◆ **What needs to be done**: Reproduce the portion of the children's headphones article below, starting at "Monday, January 2, 2017" and ending at "Children in Toronto...".
Document extract: Begin
Monday, January 2, 2017

NYT on Headphones: "...half of 30 sets of children’s headphones tested did not restrict volume to the promised limit..."

...But a new analysis by The Wirecutter, a product recommendations website owned by The New York Times Company, has found that half of 30 sets of children’s headphones tested did not restrict volume to the promised limit. The worst headphones produced sound so loud that it could be hazardous to ears in minutes.
“These are terribly important findings,” said Cory Portnuff, a pediatric audiologist at the University of Colorado Hospital who was not involved in the analysis. “Manufacturers are making claims that aren’t accurate.”
The new analysis should be a wake-up call to parents who thought volume-limiting technology offered adequate protection, said Dr. Blake Papsin, the chief otolaryngologist at the Hospital for Sick Children in Toronto...

...Safe listening is a function of both volume and duration: The louder a sound, the less time you should listen to it.
It’s not a linear relationship. Eighty decibels is twice as loud as 70 decibels, and 90 decibels is four times louder....
Document extract: End
Entries shown: Begin
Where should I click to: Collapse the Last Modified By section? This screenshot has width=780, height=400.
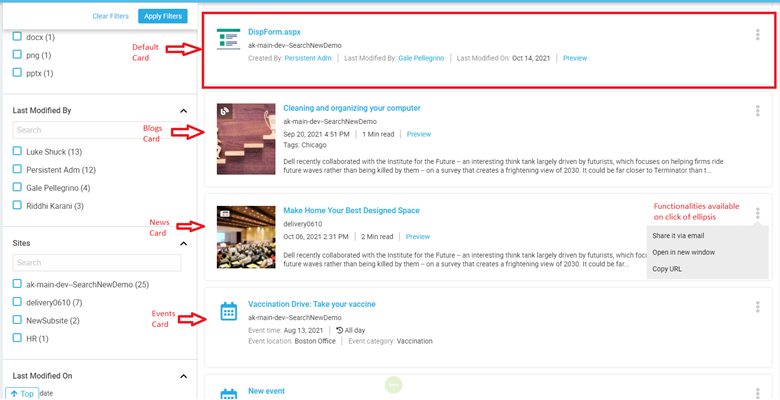183,111
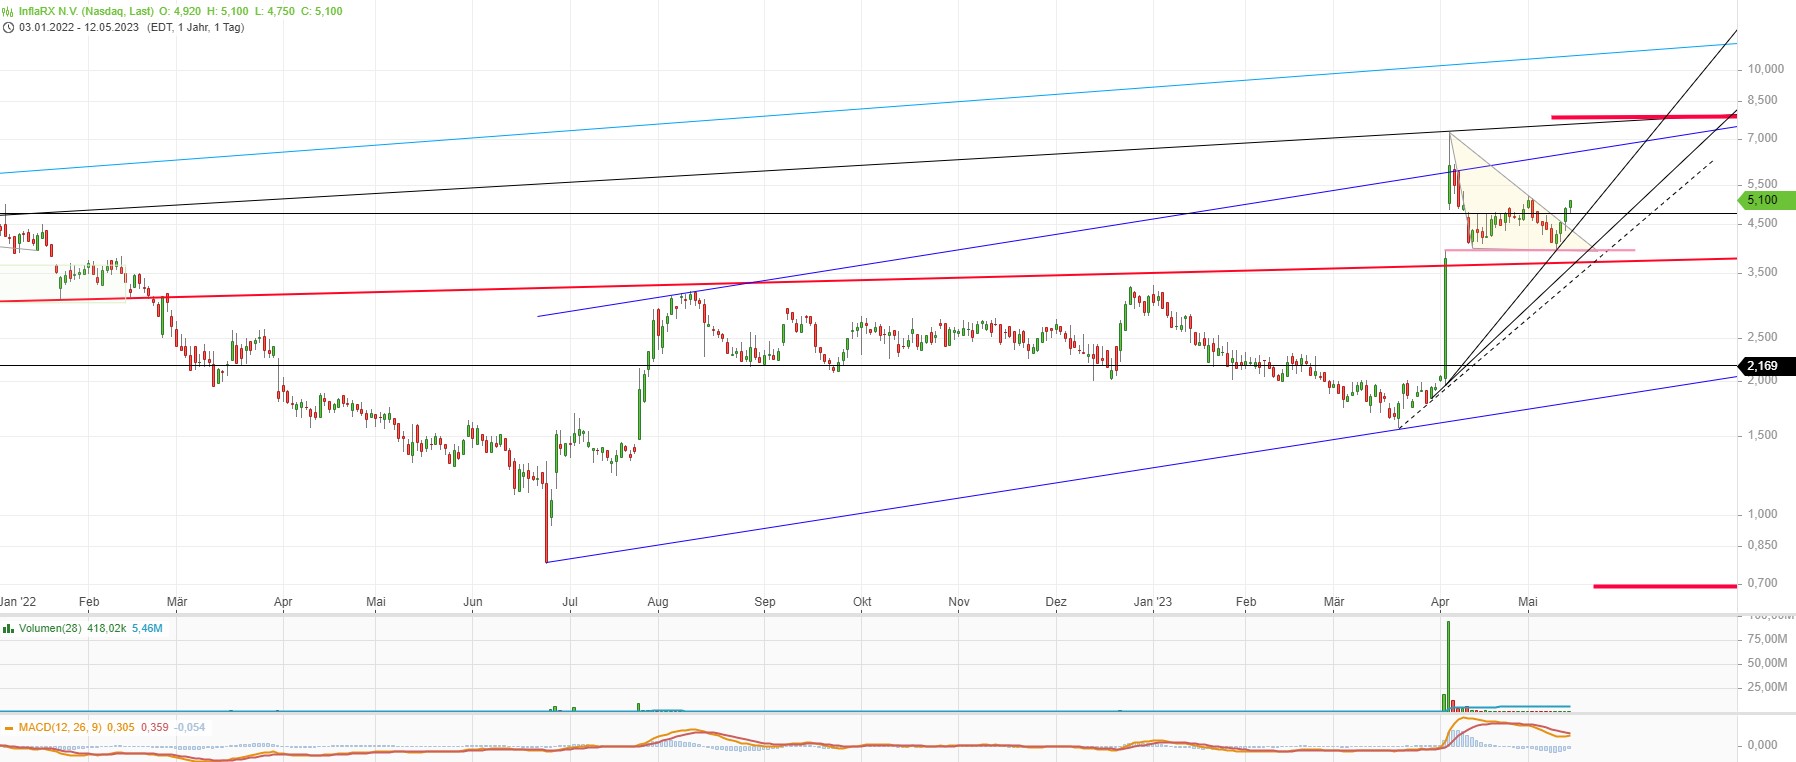
Task: Open the MACD(12, 26, 9) indicator settings
Action: point(60,727)
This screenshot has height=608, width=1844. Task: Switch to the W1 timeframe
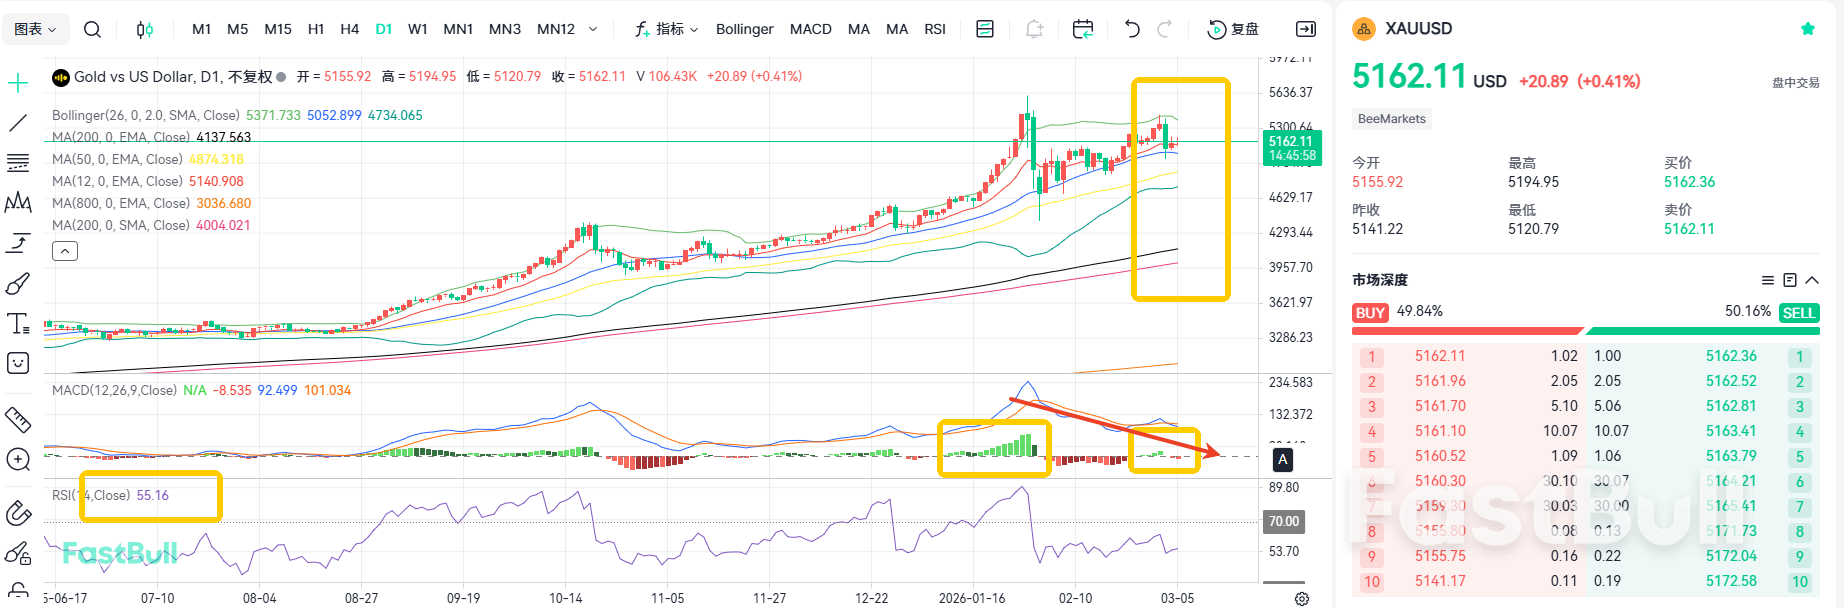[x=418, y=29]
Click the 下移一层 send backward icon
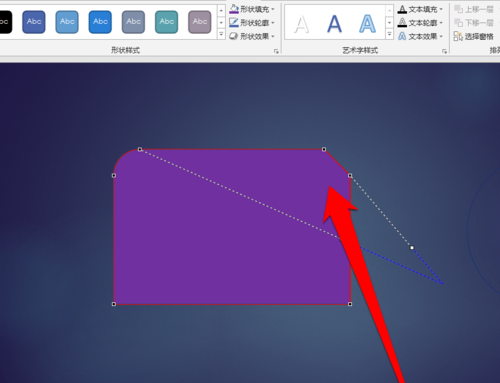 [459, 23]
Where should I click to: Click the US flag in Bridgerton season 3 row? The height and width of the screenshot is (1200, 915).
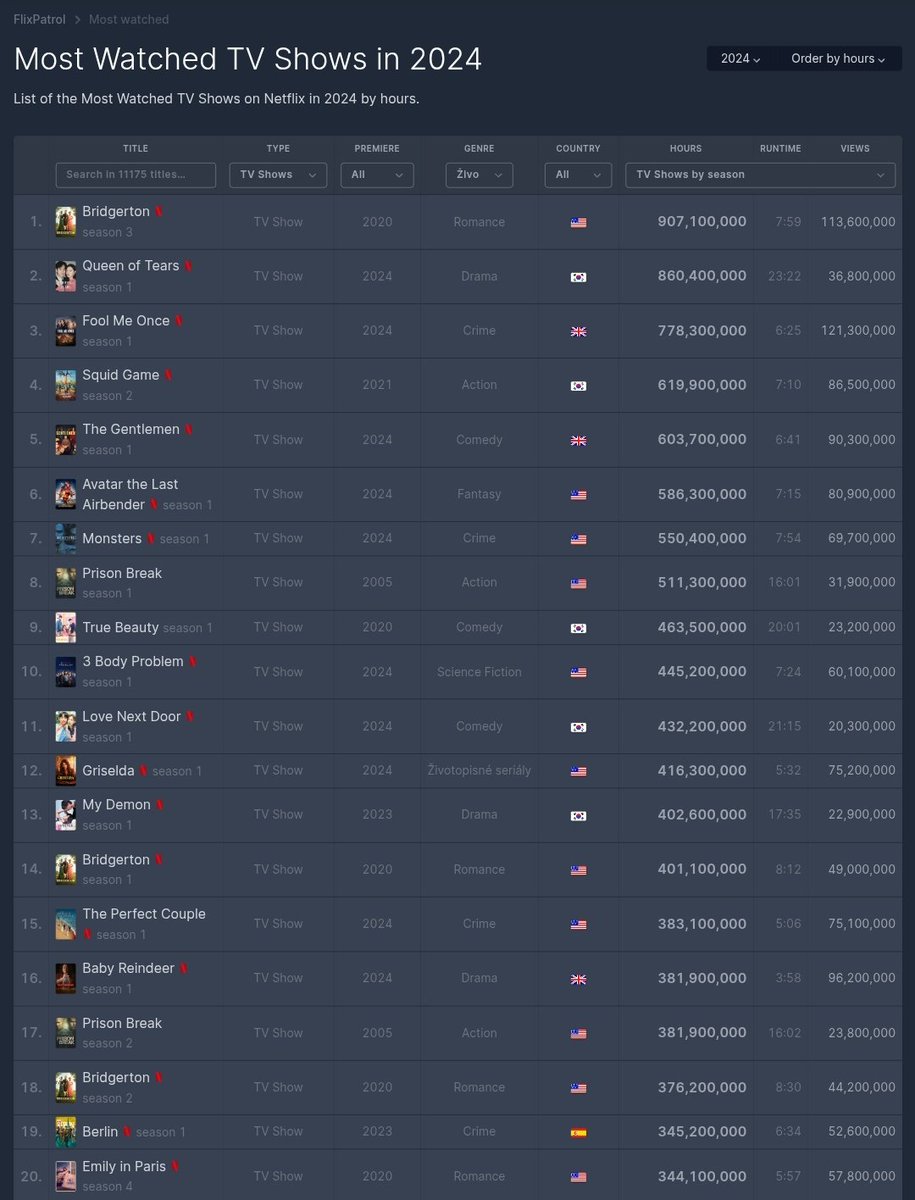(x=578, y=223)
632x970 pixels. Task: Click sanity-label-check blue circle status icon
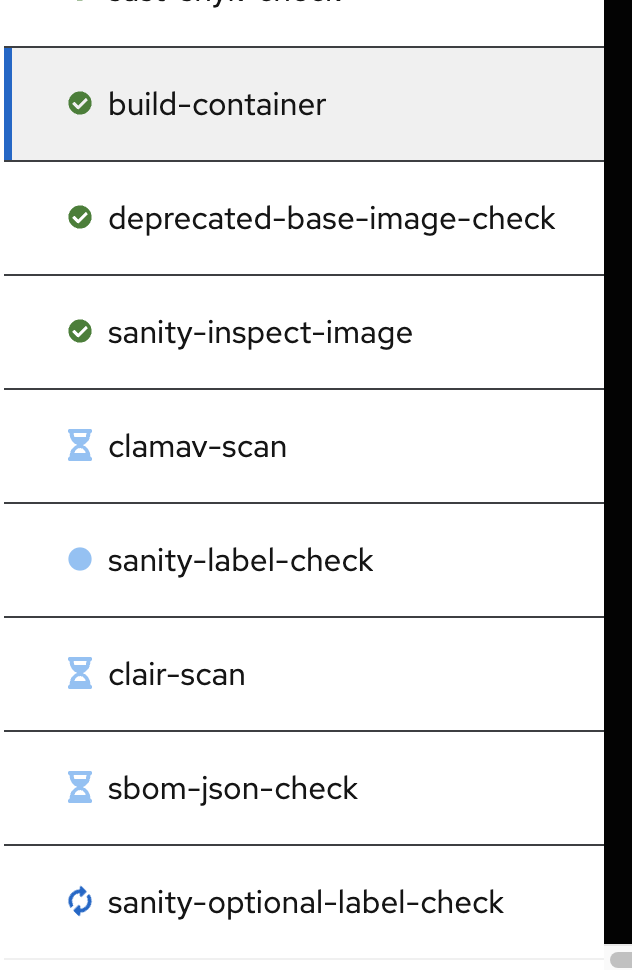(x=80, y=560)
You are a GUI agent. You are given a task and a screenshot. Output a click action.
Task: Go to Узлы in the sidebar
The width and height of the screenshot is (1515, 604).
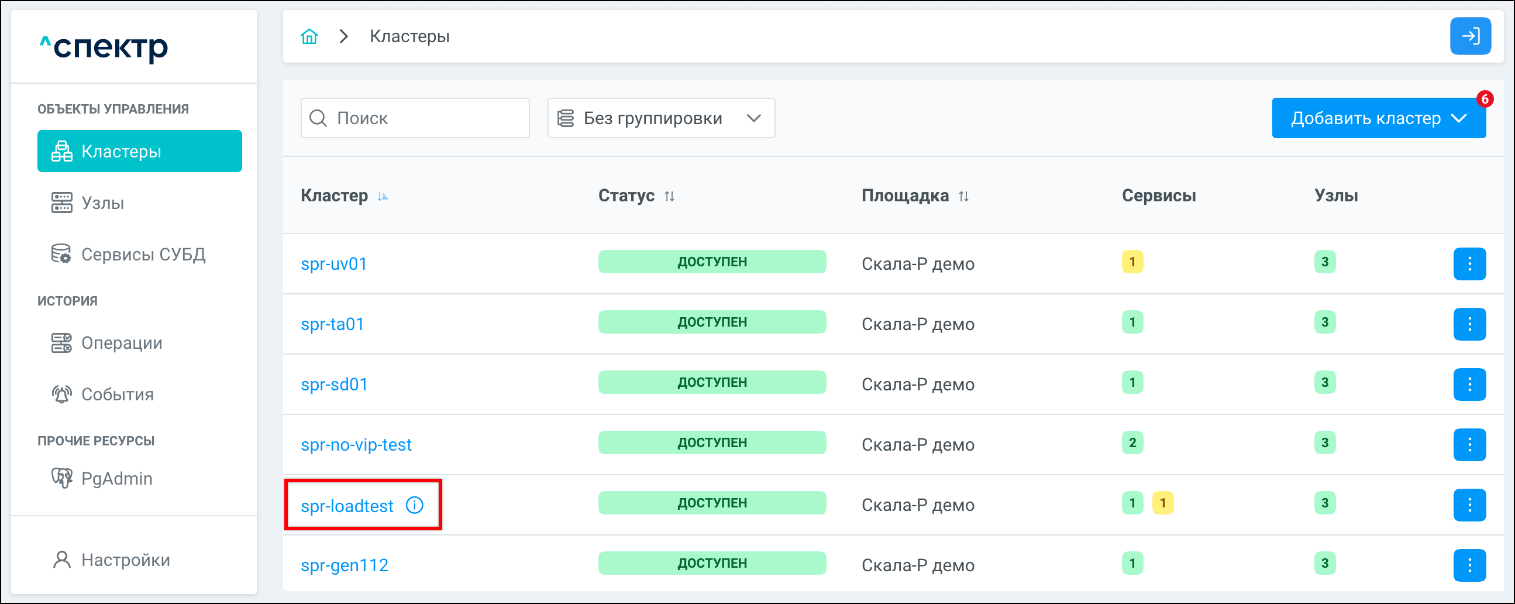102,203

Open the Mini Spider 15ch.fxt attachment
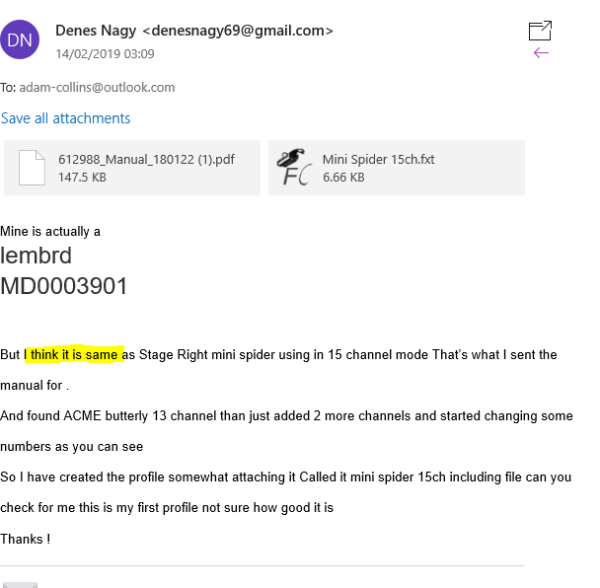pyautogui.click(x=396, y=168)
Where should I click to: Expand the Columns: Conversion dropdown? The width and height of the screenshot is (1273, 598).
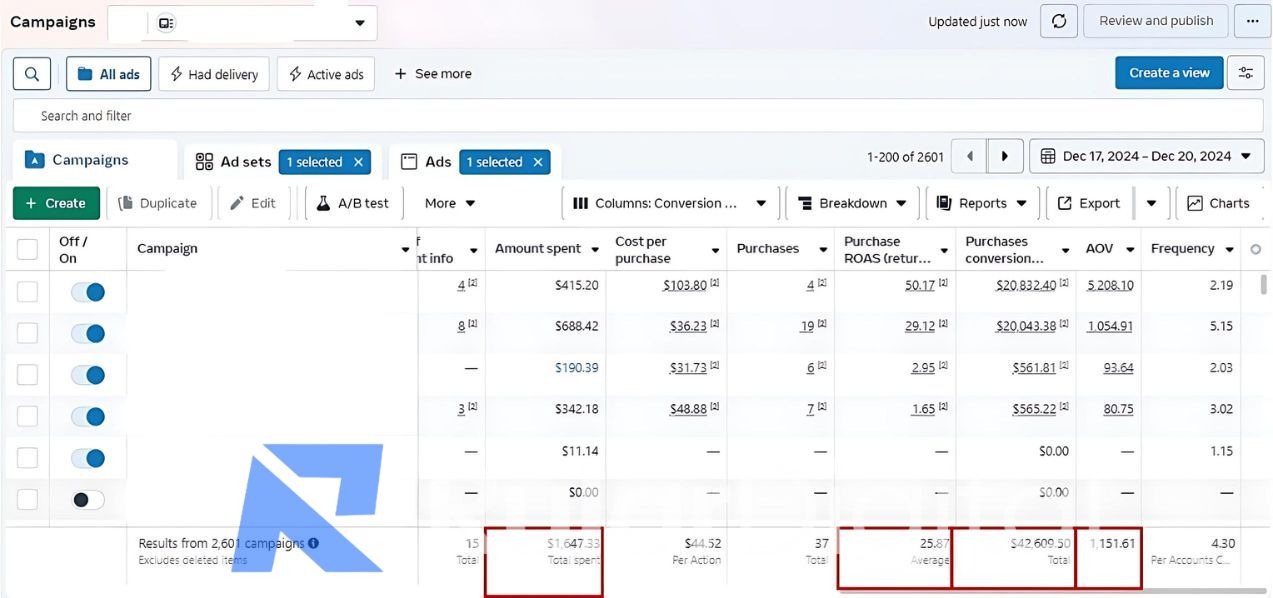669,203

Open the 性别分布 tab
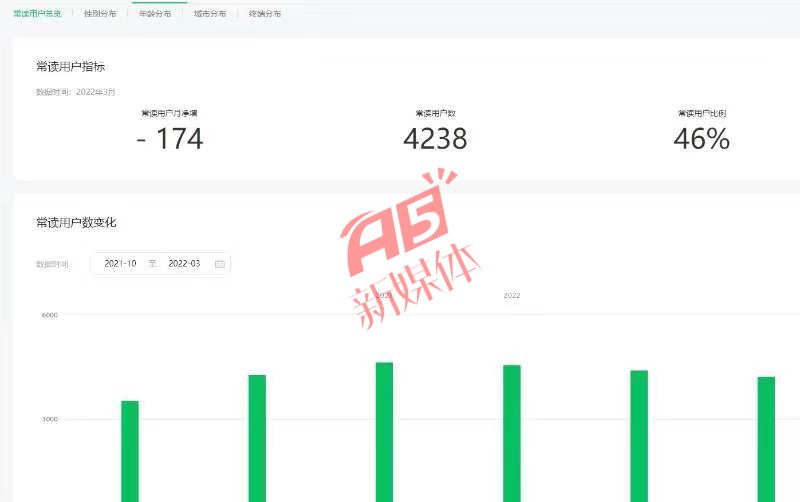(x=100, y=13)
Entries shown: End
◆ **Solution to this task**:
Monday, January 2, 2017

NYT on Headphones: "...half of 30 sets of children’s headphones tested did not restrict volume to the promised limit..."

...But a new analysis by The Wirecutter, a product recommendations website owned by The New York Times Company, has found that half of 30 sets of children’s headphones tested did not restrict volume to the promised limit. The worst headphones produced sound so loud that it could be hazardous to ears in minutes.
“These are terribly important findings,” said Cory Portnuff, a pediatric audiologist at the University of Colorado Hospital who was not involved in the analysis. “Manufacturers are making claims that aren’t accurate.”
The new analysis should be a wake-up call to parents who thought volume-limiting technology offered adequate protection, said Dr. Blake Papsin, the chief otolaryngologist at the Hospital for Sick Children in Toronto...